Né à Angers, le 23 août 1613, il eut pour père Guillaume Ménage, avocat du roi dans cette ville. Il commensa par faire du droit, se fit recevoir avocat et plaida successivement à Angers, à Paris et à Poitiers, puis soudain, changeant d’état, se fit ecclésiastique et fut pourvu du doyenné de Saint-Pierre d’Angers, dont le revenu lui permit de se livrer en toute sécurité à ses travaux littéraires. Grammairien, jurisconsulte, historien, critique et poète, il ne négligea rien pour acquérir la notoriété. Ses succès furent rapides. « Présenté par Chapelain au cardinal de Retz et à l’hôtel de Rambouillet, il se vit accueilli de tout ce qu’il y avait à Paris d’élevé en talents et en naissance. Ses connaissances dans les langues grecque, latine et espagnole étendirent sa réputation jusqu’à l’étranger ; il fut nommé membre de l’Académie de la Crusca. Réunissant en patrimoine, en bénéfices et en pensions près de 10,000 livres de rentes, il recevait, les mercredis, dans sa maison du cloître Notre-Dame, une société de gens de lettres qui en prit le nom de Mercuriale. Ménage devint alors une puissance littéraire ; grand parleur, son verbe haut, sa mémoire infatigable, lui donnèrent une autorité dont il était difficile qu’il n’abusât point.
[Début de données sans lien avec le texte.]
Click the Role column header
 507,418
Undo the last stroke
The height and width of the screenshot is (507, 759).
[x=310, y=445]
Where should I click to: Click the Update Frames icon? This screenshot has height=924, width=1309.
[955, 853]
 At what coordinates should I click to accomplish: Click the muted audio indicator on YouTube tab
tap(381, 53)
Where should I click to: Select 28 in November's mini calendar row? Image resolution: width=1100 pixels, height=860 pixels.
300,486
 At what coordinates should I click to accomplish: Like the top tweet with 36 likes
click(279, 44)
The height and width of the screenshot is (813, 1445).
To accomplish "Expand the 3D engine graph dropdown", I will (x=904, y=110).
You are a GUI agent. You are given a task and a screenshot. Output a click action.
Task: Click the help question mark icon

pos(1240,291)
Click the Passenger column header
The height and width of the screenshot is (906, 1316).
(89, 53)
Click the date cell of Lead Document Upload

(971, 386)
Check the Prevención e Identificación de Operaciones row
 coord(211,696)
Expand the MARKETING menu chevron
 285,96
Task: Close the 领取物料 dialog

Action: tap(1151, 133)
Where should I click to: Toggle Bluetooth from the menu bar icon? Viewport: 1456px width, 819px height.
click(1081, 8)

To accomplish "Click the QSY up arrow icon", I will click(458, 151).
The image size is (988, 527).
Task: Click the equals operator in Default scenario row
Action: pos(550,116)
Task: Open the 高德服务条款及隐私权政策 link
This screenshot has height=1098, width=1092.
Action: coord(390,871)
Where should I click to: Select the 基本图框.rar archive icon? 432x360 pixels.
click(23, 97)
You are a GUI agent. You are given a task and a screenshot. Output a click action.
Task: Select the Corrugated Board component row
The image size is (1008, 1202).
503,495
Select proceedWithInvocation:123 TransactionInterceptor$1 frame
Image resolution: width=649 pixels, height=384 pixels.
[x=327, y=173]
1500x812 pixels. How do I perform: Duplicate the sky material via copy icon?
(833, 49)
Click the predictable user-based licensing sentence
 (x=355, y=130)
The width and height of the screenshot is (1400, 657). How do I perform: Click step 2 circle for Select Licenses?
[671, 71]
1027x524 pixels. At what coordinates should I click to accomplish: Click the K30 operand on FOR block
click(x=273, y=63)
Il commença par composer sa Requête des dictionnaires à l’Académie, qui lui en ferma les portes à tout jamais. C’est une satire, en style burlesque, sur les occupations grammaticales de ce corps savant, tournées en ridicule d’une manière spirituelle et mordante. Sa pédanterie, son ton tranchant, ses plaisanteries assez lourdes, mais qui ne ménageaient personne, le brouillèrent bientôt avec Chapelain, auquel il devait ses premiers protecteurs ; avec ses protecteurs eux-mêmes, avec Gilles Boileau, Cotin, l’abbé d’Aubignac, le père Bouhours, Baillet, et enfin Molière, qui s’en vengea en le mettant en scène sous le nom de Vadius, dans les Femmes savantes[1] ». On s’aperçut alors que son érudition réelle était confuse, sans choix, mal ordonnée. Il perdit peu à peu sa considération, et sa mort, le 23 juil-

  1. Viollet-le-Duc, Bibliothèque poétique, p. 601.